Restricted Cash and Restricted Marketable Securities
The Company considers cash and marketable securities to be restricted when withdrawal or general use is legally restricted. The Company reports restricted cash as other assets in the Consolidated Balance Sheets, and determines current or non-current classification based on the expected duration of the restriction. The Company reports restricted marketable securities as current or non-current marketable securities in the Consolidated Balance Sheets based on the classification of the underlying securities.
Fair Value Measurements
The fair values of the Company’s money market funds and certain marketable equity securities are based on quoted prices in active markets for identical assets. The valuation techniques used to measure the fair value of the Company’s debt instruments and all other financial instruments, which generally have counterparties with high credit ratings, are based on quoted market prices or model-driven valuations using significant inputs derived from or corroborated by observable market data.
Note 2 - Revenue Recognition
Net sales consist of revenue from the sale of iPhone, Mac, iPad, Services and other products. The Company recognizes revenue at the amount to which it expects to be entitled when control of the products or services is transferred to its customers. Control is generally transferred when the Company has a present right to payment and title and the significant risks and rewards of ownership of products or services are transferred to its customers. For most of the Company’s Products net sales, control transfers when products are shipped. For the Company’s Services net sales, control transfers over time as services are delivered. Payment for Products and Services net sales is collected within a short period following transfer of control or commencement of delivery of services, as applicable.

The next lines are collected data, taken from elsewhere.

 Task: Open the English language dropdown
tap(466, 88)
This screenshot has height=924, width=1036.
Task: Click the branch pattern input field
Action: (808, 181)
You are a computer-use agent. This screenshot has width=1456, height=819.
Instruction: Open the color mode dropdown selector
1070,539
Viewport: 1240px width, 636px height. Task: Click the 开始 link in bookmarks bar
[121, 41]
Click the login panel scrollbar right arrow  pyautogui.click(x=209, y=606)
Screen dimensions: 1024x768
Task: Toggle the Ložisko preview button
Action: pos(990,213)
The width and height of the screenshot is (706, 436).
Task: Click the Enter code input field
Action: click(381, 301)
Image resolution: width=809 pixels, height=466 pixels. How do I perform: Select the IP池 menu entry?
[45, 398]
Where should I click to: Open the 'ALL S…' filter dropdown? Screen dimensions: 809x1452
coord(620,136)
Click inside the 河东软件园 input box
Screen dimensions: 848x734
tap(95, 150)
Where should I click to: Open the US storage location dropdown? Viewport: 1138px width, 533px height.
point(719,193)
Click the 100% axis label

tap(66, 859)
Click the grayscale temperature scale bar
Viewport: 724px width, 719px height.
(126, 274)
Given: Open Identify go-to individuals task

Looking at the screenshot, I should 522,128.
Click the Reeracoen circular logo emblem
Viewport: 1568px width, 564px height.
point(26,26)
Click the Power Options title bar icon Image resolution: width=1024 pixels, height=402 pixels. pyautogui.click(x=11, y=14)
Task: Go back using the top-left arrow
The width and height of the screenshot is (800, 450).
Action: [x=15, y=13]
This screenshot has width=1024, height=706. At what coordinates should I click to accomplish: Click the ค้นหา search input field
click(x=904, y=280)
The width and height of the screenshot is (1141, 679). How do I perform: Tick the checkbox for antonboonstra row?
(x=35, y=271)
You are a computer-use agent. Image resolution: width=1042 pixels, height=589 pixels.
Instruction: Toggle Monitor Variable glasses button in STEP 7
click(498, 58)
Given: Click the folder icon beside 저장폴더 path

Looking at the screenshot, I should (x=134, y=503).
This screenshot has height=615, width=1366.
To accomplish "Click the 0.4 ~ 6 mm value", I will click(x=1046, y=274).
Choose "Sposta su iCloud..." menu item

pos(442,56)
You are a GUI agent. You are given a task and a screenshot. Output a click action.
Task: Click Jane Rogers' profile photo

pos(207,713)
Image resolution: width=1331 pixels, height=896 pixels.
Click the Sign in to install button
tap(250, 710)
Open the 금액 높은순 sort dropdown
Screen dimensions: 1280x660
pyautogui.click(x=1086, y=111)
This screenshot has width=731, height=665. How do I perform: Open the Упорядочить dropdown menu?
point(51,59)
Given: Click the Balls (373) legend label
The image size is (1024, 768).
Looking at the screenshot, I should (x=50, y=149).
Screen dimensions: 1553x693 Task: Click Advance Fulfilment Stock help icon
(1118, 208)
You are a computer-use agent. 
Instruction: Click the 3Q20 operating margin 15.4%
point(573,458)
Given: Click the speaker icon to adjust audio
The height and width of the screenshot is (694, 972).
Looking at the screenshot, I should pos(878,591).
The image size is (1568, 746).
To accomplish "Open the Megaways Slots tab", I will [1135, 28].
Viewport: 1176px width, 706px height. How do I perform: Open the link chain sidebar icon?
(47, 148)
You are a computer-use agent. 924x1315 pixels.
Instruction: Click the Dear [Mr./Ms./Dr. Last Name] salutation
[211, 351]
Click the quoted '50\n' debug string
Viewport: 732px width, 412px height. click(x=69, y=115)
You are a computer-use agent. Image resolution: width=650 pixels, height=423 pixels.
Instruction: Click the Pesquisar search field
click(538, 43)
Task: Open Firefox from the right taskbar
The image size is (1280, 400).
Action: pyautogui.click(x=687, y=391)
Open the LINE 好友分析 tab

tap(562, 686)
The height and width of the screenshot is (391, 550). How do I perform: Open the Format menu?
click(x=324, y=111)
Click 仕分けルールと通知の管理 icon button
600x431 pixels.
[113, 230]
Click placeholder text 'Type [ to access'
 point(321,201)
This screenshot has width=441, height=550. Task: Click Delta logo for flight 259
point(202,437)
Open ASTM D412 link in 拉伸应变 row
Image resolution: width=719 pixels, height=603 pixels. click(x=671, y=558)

The Company records reductions to Products net sales related to future product returns, price protection and other customer incentive programs based on the Company’s expectations and historical experience.
For arrangements with multiple performance obligations, which represent promises within an arrangement that are distinct, the Company allocates revenue to all distinct performance obligations based on their relative stand-alone selling prices (“SSPs”). When available, the Company uses observable prices to determine SSPs. When observable prices are not available, SSPs are established that reflect the Company’s best estimates of what the selling prices of the performance obligations would be if they were sold regularly on a stand-alone basis. The Company’s process for estimating SSPs without observable prices considers multiple factors that may vary depending upon the unique facts and circumstances related to each performance obligation including, where applicable, prices charged by the Company for similar offerings, market trends in the pricing for similar offerings, product-specific business objectives and the estimated cost to provide the performance obligation.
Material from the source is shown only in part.